TRIPBAC: Transferring Inpatient Rehabilitation Facility Cancer Patients Back to Acute Care.

PM&R

PubMedID: 24440553

Asher A, Roberts PS, Bresee C, Zabel G, Riggs RV, Rogatko A. TRIPBAC: Transferring Inpatient Rehabilitation Facility Cancer Patients Back to Acute Care. PM R. 2014;6(9):808-13.
OBJECTIVE
Determine predictive factors for TRansferring Inpatient rehabilitation facility (IRF) cancer Patients Back to Acute Care (TRIPBAC).

DESIGN
Retrospective chart review of patients with cancer admitted to the IRF because of a functional impairment that developed as a direct consequence of their cancer or its treatment from 2009 - 2010.

SETTING
IRF of a community-based, academic, tertiary care facility.

METHODS
Characterization of patients with cancer in the IRF primarily based on analysis of the IRF Patient Assessment Instrument (IRF-PAI) and other internal IRF data logs.

MAIN OUTCOME MEASUREMENT
Frequency and reasons for TRIPBAC.

RESULTS
The TRIPBAC rate in our IRF was 17.4%. The most common reasons for TRIPBAC were post-neurosurgical complications (31%).
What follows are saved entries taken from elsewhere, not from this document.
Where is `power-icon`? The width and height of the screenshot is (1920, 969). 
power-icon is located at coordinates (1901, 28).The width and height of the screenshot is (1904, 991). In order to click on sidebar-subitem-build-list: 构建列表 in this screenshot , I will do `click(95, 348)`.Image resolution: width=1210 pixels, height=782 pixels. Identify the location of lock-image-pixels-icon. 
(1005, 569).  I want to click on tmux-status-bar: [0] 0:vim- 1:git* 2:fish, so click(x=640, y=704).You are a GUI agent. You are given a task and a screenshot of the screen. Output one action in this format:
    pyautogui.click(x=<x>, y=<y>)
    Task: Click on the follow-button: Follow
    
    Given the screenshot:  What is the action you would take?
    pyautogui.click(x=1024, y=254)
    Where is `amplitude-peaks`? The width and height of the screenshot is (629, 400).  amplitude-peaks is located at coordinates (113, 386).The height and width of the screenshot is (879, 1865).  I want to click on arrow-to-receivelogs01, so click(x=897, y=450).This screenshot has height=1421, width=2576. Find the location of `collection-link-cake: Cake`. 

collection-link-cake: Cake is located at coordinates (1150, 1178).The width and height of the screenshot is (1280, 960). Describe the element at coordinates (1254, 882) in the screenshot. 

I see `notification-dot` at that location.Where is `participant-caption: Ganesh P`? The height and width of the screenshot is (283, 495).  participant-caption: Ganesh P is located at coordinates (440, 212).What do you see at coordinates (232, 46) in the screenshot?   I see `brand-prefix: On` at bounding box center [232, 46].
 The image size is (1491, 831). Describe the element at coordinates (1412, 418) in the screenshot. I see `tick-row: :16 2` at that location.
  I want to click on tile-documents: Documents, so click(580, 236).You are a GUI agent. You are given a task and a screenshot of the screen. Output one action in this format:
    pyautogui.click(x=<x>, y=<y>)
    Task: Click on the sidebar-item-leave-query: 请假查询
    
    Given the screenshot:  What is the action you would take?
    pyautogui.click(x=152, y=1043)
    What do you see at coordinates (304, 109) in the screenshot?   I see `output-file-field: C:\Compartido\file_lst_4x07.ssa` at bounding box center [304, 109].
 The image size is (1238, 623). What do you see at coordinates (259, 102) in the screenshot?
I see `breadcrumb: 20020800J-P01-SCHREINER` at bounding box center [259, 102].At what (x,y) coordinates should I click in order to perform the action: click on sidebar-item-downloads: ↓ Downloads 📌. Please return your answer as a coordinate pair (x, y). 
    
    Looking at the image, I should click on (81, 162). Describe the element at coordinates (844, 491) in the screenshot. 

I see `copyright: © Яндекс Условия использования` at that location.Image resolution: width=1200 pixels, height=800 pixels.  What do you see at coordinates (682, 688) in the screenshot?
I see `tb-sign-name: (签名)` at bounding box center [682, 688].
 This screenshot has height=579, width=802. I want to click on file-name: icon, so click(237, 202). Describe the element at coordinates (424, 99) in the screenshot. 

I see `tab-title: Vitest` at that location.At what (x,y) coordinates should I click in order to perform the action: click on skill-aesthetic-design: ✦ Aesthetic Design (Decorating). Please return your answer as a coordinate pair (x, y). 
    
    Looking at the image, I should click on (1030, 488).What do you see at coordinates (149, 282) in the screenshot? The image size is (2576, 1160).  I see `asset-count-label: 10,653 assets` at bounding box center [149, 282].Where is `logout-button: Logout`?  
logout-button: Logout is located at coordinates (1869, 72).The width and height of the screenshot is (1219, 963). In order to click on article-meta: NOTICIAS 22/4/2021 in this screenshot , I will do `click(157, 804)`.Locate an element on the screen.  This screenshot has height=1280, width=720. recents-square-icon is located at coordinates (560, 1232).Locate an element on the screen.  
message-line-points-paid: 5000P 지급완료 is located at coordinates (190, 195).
Factors associated with TRIPBAC were a Motor Functional Independence Measure (FIM) score of 35 points or lower on admission [OR 4.01, 95% CI: 1.79, 8.98; p =.001] and the presence of a feeding tube or a modified diet [OR 3.18, 95% CI: 1.44, 7.04; p =.004].

CONCLUSIONS
Motor FIM score on admission is the best predictor for TRIPBAC in cancer patients admitted to our IRF followed by the presence of a feeding tube or a modified diet.